With google maps at times thru the uber app the directions come up in numeric form rather than actual address. Not sure if it's coordinated but pain in the neck if you are looking for house number and street


----------



## pacifico (May 13, 2017)

In 


kah5683 said:


> Have an iphone 6 plus. Have tried Waze, the Uber app, and Gmaps. In the city, Waze drives me crazy because when you pick up someone, it takes 1/2 block or so of driving before it kicks in. With a lot of one way streets, this adds up to a lot of backtracking.
> 
> I usually use uber app, unless I know there is traffic, which is most of the time in the city.
> 
> I've tried google maps, but when it opens in the app, I push the button to start navigating, but it never gets going. I finally just give up. I hear though that Gmaps is the best choice. What am I doing wrong with Gmaps?


In waze the direction is righ unles you did an u turn after arrival so it will be the oposite direction, check the map before running away


----------



## LilRedWagon (Apr 14, 2017)

pacifico said:


> In
> 
> In waze the direction is righ unles you did an u turn after arrival so it will be the oposite direction, check the map before running away


This is what happens to a friend of mine, too. Did you ever get any help with it? I found your post searching for troubles with using either google maps or waze, neither will work for him. He has an android (a Samsung) and T Mobile.


----------



## pacifico (May 13, 2017)

LilRedWagon said:


> This is what happens to a friend of mine, too. Did you ever get any help with it? I found your post searching for troubles with using either google maps or waze, neither will work for him. He has an android (a Samsung) and T Mobile.

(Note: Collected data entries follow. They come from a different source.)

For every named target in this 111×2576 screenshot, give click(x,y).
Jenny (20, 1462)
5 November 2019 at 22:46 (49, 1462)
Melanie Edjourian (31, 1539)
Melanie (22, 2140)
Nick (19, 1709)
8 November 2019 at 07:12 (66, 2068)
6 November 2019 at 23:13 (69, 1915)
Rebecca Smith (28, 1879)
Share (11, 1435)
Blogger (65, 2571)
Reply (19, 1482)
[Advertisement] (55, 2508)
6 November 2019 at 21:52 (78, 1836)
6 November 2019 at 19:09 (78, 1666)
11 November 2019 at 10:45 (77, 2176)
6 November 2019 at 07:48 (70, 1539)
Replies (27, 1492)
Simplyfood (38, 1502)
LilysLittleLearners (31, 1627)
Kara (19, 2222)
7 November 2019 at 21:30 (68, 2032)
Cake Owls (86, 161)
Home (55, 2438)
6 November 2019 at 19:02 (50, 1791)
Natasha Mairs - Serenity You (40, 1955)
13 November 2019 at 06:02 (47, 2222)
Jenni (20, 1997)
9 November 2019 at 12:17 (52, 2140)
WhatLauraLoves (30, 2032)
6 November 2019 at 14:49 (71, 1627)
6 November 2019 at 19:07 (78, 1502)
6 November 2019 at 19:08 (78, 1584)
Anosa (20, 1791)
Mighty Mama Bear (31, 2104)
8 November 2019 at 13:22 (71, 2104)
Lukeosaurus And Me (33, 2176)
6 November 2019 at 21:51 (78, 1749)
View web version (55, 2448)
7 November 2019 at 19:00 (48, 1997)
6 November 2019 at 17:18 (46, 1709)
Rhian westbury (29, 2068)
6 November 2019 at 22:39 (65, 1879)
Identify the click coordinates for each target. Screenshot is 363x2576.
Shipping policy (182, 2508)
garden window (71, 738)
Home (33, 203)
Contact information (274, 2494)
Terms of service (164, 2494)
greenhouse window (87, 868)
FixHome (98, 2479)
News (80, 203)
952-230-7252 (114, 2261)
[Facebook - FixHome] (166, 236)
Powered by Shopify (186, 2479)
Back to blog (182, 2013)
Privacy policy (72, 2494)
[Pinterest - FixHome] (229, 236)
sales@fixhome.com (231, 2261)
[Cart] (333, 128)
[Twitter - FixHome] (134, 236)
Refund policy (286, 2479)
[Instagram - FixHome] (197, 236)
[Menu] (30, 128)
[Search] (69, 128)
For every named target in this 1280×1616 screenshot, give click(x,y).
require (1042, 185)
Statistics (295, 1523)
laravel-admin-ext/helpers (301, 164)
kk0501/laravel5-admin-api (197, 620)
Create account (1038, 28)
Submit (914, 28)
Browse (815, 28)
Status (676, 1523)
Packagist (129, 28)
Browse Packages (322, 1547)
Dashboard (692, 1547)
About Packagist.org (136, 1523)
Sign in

you just needs to turn the map 180 degres and you will know where to go, or you can also read the streets names one of the corners on the map, if you takes a few seconds to do this you will be all right


----------



## MyRedUber (Dec 28, 2015)

My early experience with Google Maps was that I had to have the GM app already running when I clicked Navigate in the Uber app.
If the GM app wasn't loaded, it would not pick up the destination from the Uber app.
Don't know if it's still that way because I always start the GM app first since then.


----------



## jerseyboys (Jan 14, 2016)

kah5683 said:


> Have an iphone 6 plus. Have tried Waze, the Uber app, and Gmaps. In the city, Waze drives me crazy because when you pick up someone, it takes 1/2 block or so of driving before it kicks in. With a lot of one way streets, this adds up to a lot of backtracking.
> 
> I usually use uber app, unless I know there is traffic, which is most of the time in the city.
> 
> I've tried google maps, but when it opens in the app, I push the button to start navigating, but it never gets going. I finally just give up. I hear though that Gmaps is the best choice. What am I doing wrong with Gmaps?


It could be your cell phone connection. I have a lot of dead spots where I drive. I'm iPhone 6s plus with Sprint. With google you can download the map for offline. It starts immedialtey now. When you get a good conenction it uses the online map with traffic again.


----------